De Nederlandsche Bank kan ter uitvoering van een besluit op grond van artikel 21 van de verordening gemeenschappelijk afwikkelingsmechanisme of artikel 3A:17:
- a.
kernkapitaalbestanddelen als bedoeld in artikel 26, eerste lid, onderdeel b tot en met f, van de verordening kapitaalvereisten, verminderen;
- b.
de hoofdsom van de door of met medewerking van een entiteit uitgegeven kernkapitaalinstrumenten of eigendomsinstrumenten verminderen, of deze instrumenten intrekken of doen overgaan op houders van de rechten, bedoeld in artikel 3A:21, eerste lid, onderdeel c, of houders van de rechten bedoeld in artikel 3A:44, eerste lid waarbij de instemming van de verkrijger ingevolge artikel 3A:6, eerste lid, niet benodigd is;
- c.
de hoofdsom van de door of met medewerking van een entiteit uitgegeven relevante kapitaalinstrumenten verminderen, of geheel of gedeeltelijk omzetten in rechten op nieuw uit te geven kernkapitaalinstrumenten of eigendomsinstrumenten van die entiteit, van een moederonderneming van die entiteit die zelf een entiteit is als bedoeld in artikel 3A:2, onderdelen a tot en met e, of van een overbruggingsinstelling waarop activa of passiva van die entiteit overgaan; en
- d.
de hoofdsom van de in het tweede lid bedoelde in aanmerking komende passiva afschrijven of geheel of gedeeltelijk omzetten in rechten op nieuw uit te geven kernkapitaalinstrumenten of eigendomsinstrumenten van de entiteit.
2.
De bevoegdheid om in aanmerking komende passiva onafhankelijk van afwikkelingsmaatregelen op grond van het eerste lid af te schrijven of om te zetten, kan alleen worden uitgeoefend met betrekking tot in aanmerking komende passiva die aan de in artikel 45 septies, tweede lid, onderdeel a, van de richtlijn herstel en afwikkeling van banken en beleggingsondernemingen gestelde voorwaarden voldoen, met uitzondering van de voorwaarde die betrekking heeft op de resterende looptijd van passiva als bedoeld in artikel 72 quater, eerste lid, van de verordening kapitaalvereisten.
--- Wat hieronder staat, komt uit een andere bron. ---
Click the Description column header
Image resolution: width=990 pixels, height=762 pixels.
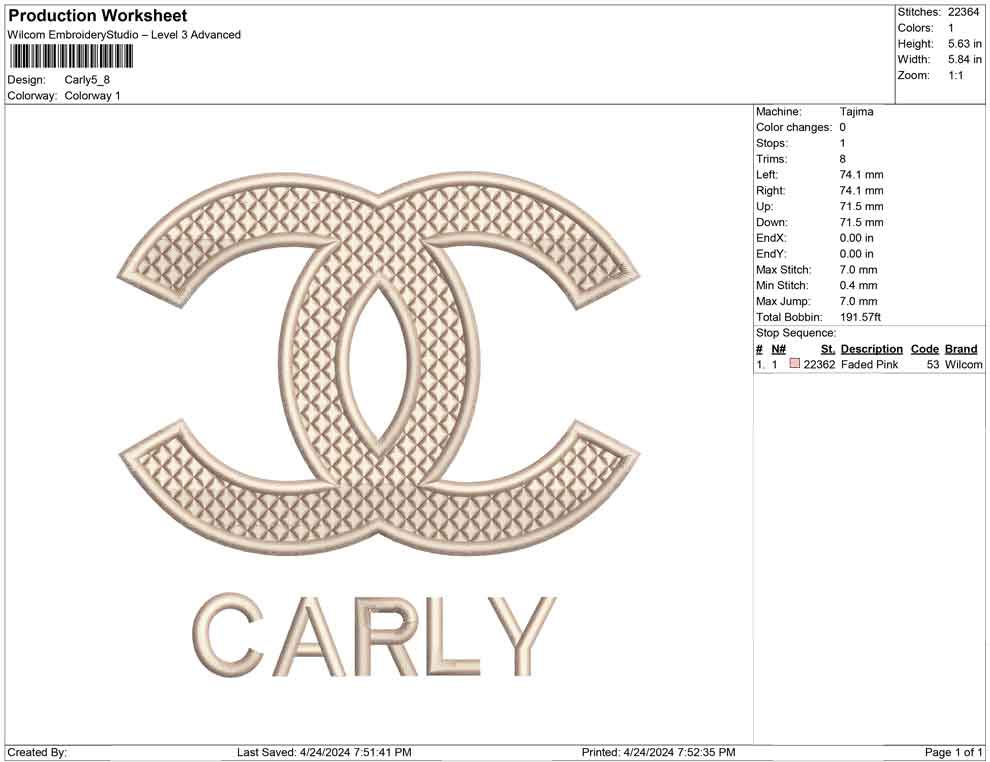pos(871,349)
Artikel 3A:20, eerste lid, is van overeenkomstige toepassing.
3.
De Nederlandsche Bank oefent de bevoegdheid, bedoeld in het eerste lid, uit overeenkomstig het bepaalde ingevolge de artikelen 47, 49 en 50 van de richtlijn herstel en afwikkeling van banken en beleggingsondernemingen.
4.
De maatregelen, bedoeld in het eerste lid, onderdelen b en c, worden ook genomen ten aanzien van houders van kernkapitaalinstrumenten en houders van eigendomsinstrumenten waarvan de aandelen of andere eigendomsinstrumenten in de omstandigheden, bedoeld in artikel 47, tweede lid, van de richtlijn herstel en afwikkeling van banken en beleggingsondernemingen, werden uitgegeven of toegekend.
5.
Bij de toepassing op een entiteit die niet valt onder de werking van de verordening gemeenschappelijk afwikkelingsmechanisme, is artikel 21, zesde lid, achtste lid, tweede alinea, en tiende lid, van de verordening gemeenschappelijk afwikkelingsmechanisme van overeenkomstige toepassing.
6.
Bij algemene maatregel van bestuur kunnen nadere regels worden gesteld met betrekking tot het eerste en tweede lid.